The school was closed at midweek in anticipation of a protest planned by Westboro Baptist Church (WBC), the independent Topeka, Kansas, organization known for its extremist stance against homosexuality and for protest activities that include desecrating the American flag and picketing funerals of U.S. servicemen and women. Widely considered a hate group, the church consists primarily of family members of its head and founder, Fred Phelps, and claims to have about 40 adherents.

The high school students, just one part of the liberal and diverse Glen Burnie
community, met the Westboro Baptist Church members with signs proclaiming acceptance, peace and love — and pro-gay rights movement slogans.

The WBC members crowded together in front of the high school, protected by
armored police officers, behind crime-scene tape. A line of police and a road was all that separated the red-shirted WBC members from the parade of rainbow flags and neon posters.

High school students, both gay and heterosexual, rallied together in support of the gay community, displaying signs preaching the message of love and acceptance.

Westboro Baptist Church signs emblazoned with such words as “FAG!” and phrases like “You eat your kids” stood in sharp contrast to student and community-member signs which read, “Whether you’re gay, straight, or bi, we’re all human inside”; and “We’re here, we’re queer, get used to it!”

(The students didn’t make that up — the here/queer slogan has been used by advocates since the beginning of the gay rights movement.)

One particularly egregious WBC placard read: “A fag soldier is a dead solider.”

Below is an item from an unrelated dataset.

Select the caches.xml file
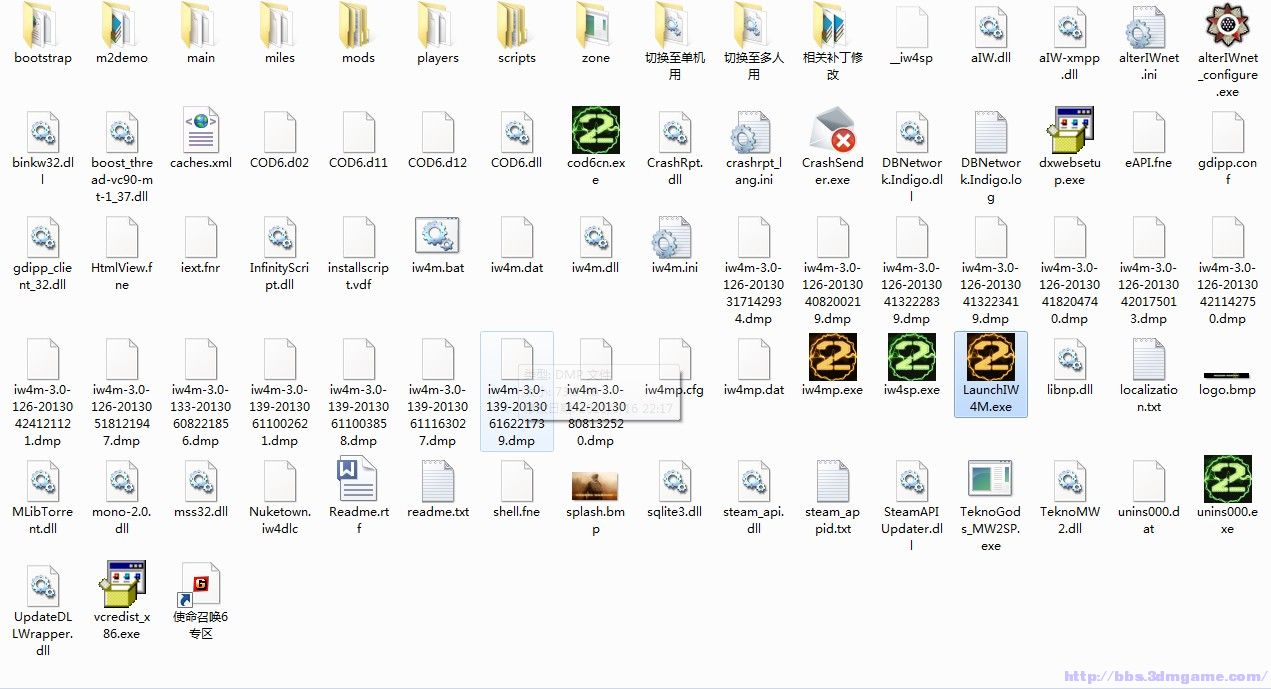This screenshot has height=689, width=1271. point(200,131)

Hundreds of people gathered to make it clear to WBC that they were not welcome in the community.

Among the comments overheard:

“I feel as though a lot of people view these protests as a joke. They see the signs we make, and the things people do, and it looks silly. But Westboro is a joke, and I feel this is a good way to fight them. Satire has worked before in the past, so it can work again now.”
— Dustin Horsman, 21, student

“The anti-protest turned out to be more so full of love than negativity, I never felt so much support in my life. If anything, the protest brought together people, not make them feel terrible about who they are.”
— Ashley Carr, 17, student

“There I was not straight, I was not gay, or transsexual… I was Love.”
— Michael Hooper, 21, freelance poet
 
kaitlinelnewman@gmail.com
 
— VoB Managing Editor AL Forman contributed to this report.


 

3 Responses to “HERE AND QUEER — Gay protesters demonstrate in Anne Arundel”

  1. Anonymous

    Kudos on Kaitlin’s report and photos–first rate!

  2. Kaitlin Newman

    Thank you! Much appreciated compliment 🙂

  3. skippy

    We are all here together. There is no she or he or Christian or not, all there is is Love or God or wind, the sea, the earth and trees. Lets all live in PEACE………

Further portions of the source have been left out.